Carnegie (1937, 2010) and many others emphasized a “Personality Ethic,” showing how to interact with others so as to make them like you and agree with you, techniques that can lead to promotion and popularity.
Covey’s review of the “success literature” of the prior two centuries convinced him “much of the success literature of the prior 50 years [post-W.W. I] was superficial….filled with social image consciousness, techniques and quick fixes…[but] left the underlying chronic problems untouched to fester and resurface time and again.”
This Personality Ethic had two branches: the skillful, sometimes deceitful, management of our public and private relationships and the maintenance of a positive mental attitude.

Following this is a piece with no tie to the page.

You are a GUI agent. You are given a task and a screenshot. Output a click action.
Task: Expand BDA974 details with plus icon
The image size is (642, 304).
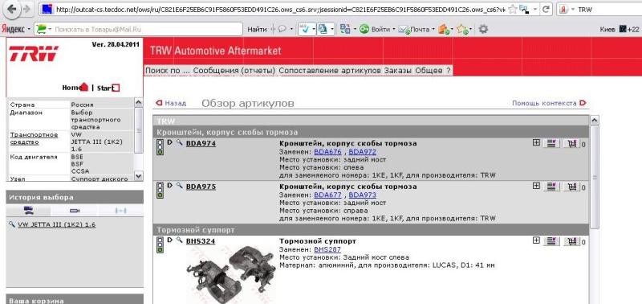(x=536, y=143)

Covey stressed something very different, a “Character Ethic,” following the lead of such thinkers as nineteenth-century New England essayist Ralph Waldo Emerson who stated, “What you are shouts so loudly in my ears that I cannot hear what you say.” Covey urged “things like integrity, humility, fidelity, temperance, courage, justice, patience, industry, simplicity, modesty, and the Golden Rule.”

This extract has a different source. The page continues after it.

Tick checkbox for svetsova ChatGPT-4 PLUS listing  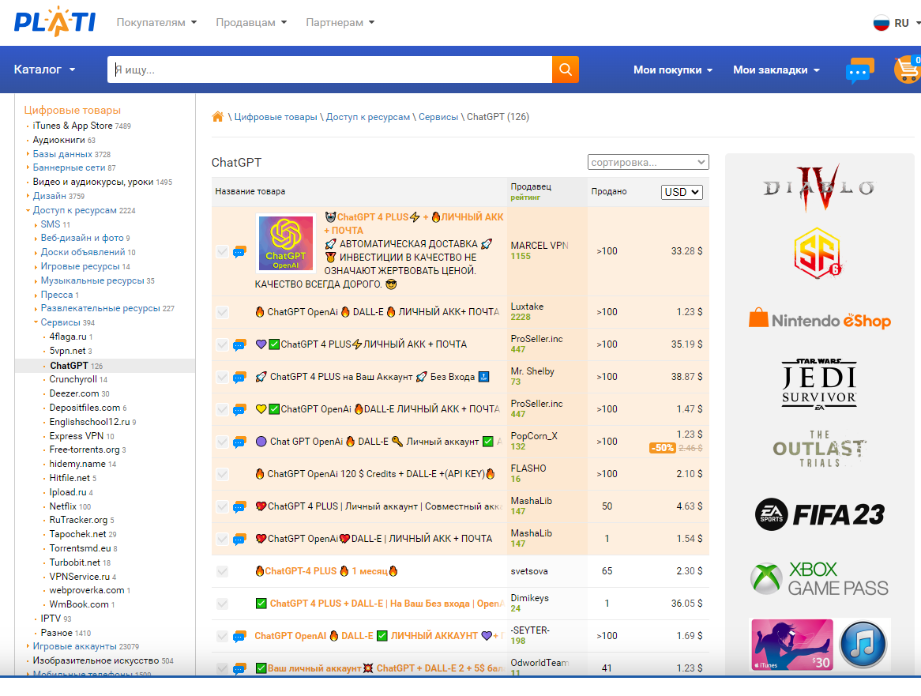click(x=222, y=571)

The Character Ethic taught that these virtues were necessary for meaningful, satisfying success. The inner determines the outer. “You can’t change the fruit without changing the root.” The Personality Ethic emphasized techniques designed to put on a successful show. People catch on to phoniness, usually, eventually. At the least, we ourselves know when we have not been authentic.

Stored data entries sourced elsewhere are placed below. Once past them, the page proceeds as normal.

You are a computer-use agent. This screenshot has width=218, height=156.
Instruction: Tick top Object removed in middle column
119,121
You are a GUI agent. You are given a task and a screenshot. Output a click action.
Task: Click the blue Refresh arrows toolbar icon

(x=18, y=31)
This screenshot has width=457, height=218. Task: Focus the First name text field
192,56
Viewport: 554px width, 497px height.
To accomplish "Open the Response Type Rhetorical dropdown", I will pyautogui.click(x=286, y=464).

Covey chose to call his essential principles of successful living “habits,” following Aristotle, whom he quoted, “We are what we repeatedly do. Excellence, then, is not an act, but a habit.” He also quoted educator Horace Mann to the effect that habits are like a rope that is formed by the addition of multiple threads, our regular actions, making it strong.
Covey noted that habits combine the knowledge of what to do and why, with the skill and desire to do them. He then described the seven habits of highly effective people.

Habit 1: Be proactive. To succeed, you need to have vision and then to take action based on it. Who are you and what do you want to become? Visualizing your goals will help you reach them, as a compass tells us directions and a beacon draws us to it. The North Star served this purpose for ancient sailors. Knowing True North helps you find the route you need.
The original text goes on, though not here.